No, non voleva. Secondo un detto buddista, tre cose non possono essere nascoste: il sole, la luna e la verità. E così come i primi due, anche la terza prima o poi sbuca in cielo sotto gli occhi di tutti, visibile in ogni parte del mondo. Mentire a suo padre sarebbe stato inutile e poi, a dirla tutta, non ne sarebbe stata capace. Non sarebbe riuscita a guardare Dean negli occhi, sapendo che aveva fatto ciò che aveva fatto, e fare finta di niente. I rimorsi l’avrebbero consumata fino a farle vuotare il sacco. Tanto valeva farlo subito.
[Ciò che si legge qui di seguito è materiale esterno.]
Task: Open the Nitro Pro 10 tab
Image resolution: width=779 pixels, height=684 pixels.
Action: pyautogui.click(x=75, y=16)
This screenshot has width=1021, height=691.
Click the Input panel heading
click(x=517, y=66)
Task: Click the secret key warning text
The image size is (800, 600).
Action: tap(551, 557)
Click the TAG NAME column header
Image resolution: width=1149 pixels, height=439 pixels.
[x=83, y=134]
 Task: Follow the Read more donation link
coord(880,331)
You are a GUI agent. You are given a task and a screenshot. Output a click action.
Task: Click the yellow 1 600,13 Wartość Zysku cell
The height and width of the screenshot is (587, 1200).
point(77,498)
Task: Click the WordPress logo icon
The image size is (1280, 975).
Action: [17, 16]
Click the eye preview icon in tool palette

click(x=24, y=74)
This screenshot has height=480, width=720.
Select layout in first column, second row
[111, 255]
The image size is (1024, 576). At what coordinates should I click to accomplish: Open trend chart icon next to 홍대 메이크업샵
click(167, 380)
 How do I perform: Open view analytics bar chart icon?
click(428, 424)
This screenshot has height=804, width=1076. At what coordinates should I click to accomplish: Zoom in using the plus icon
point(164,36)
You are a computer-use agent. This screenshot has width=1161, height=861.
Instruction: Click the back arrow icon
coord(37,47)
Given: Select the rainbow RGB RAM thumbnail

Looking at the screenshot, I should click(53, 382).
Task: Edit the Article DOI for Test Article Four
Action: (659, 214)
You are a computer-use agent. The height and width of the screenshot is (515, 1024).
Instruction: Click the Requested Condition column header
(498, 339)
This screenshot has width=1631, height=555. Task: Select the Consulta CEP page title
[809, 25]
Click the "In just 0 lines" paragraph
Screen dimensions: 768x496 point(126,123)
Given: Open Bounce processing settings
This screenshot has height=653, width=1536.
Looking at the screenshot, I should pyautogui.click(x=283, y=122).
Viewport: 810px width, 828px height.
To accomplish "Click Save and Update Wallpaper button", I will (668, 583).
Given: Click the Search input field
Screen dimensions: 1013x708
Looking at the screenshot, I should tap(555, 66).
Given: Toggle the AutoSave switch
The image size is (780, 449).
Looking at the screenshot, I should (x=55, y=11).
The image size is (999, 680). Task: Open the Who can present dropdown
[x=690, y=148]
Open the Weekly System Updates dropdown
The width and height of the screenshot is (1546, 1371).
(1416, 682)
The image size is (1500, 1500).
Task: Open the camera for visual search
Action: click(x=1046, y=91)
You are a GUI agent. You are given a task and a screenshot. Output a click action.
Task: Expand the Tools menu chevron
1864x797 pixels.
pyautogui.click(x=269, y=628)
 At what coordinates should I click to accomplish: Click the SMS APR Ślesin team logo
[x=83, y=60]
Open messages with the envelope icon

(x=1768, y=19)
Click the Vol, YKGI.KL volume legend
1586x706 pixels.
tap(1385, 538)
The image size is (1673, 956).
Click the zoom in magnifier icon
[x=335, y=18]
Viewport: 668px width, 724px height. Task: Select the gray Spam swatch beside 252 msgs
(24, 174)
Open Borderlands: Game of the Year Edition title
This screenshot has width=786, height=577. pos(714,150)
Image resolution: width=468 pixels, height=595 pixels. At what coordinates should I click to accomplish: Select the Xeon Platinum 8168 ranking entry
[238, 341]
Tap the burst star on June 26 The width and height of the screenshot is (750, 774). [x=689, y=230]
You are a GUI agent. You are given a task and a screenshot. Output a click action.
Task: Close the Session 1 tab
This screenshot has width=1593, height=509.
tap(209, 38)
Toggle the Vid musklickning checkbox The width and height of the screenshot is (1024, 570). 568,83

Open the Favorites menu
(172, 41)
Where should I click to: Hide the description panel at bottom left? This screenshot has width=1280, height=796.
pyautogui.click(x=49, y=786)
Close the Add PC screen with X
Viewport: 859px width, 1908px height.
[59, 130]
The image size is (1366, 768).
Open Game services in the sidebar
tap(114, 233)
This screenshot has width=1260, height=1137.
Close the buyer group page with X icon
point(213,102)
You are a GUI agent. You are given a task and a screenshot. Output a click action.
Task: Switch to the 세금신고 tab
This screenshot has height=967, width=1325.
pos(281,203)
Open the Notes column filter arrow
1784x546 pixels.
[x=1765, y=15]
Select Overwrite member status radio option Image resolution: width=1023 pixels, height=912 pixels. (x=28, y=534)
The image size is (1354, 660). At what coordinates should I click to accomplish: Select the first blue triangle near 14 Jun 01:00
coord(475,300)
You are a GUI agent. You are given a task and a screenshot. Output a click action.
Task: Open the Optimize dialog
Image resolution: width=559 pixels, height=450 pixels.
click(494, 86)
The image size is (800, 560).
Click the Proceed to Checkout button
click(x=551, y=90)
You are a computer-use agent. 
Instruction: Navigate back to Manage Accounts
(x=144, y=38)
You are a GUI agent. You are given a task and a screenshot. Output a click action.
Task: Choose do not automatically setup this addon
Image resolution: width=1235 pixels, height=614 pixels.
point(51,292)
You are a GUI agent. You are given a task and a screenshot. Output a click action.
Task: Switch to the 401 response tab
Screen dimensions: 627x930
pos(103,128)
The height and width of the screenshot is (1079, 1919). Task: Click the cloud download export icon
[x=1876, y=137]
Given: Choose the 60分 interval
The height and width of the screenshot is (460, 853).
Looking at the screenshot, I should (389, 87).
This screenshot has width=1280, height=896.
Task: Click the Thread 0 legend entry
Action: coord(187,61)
Affrontare le conseguenze delle proprie azioni e sentire ciò che suo padre aveva da dire, anche se una vaga idea ce l’aveva già.
“D’accordo, glielo dirò.”
“Brava,” Castiel le fece un buffetto sulla testa, “Adesso, dimmi cosa vuoi che faccia.”

Il suo piano era relativamente semplice: Castiel grazie ai suoi poteri angelici avrebbe cancellato dalla memoria di tutti ciò che era successo quella sera.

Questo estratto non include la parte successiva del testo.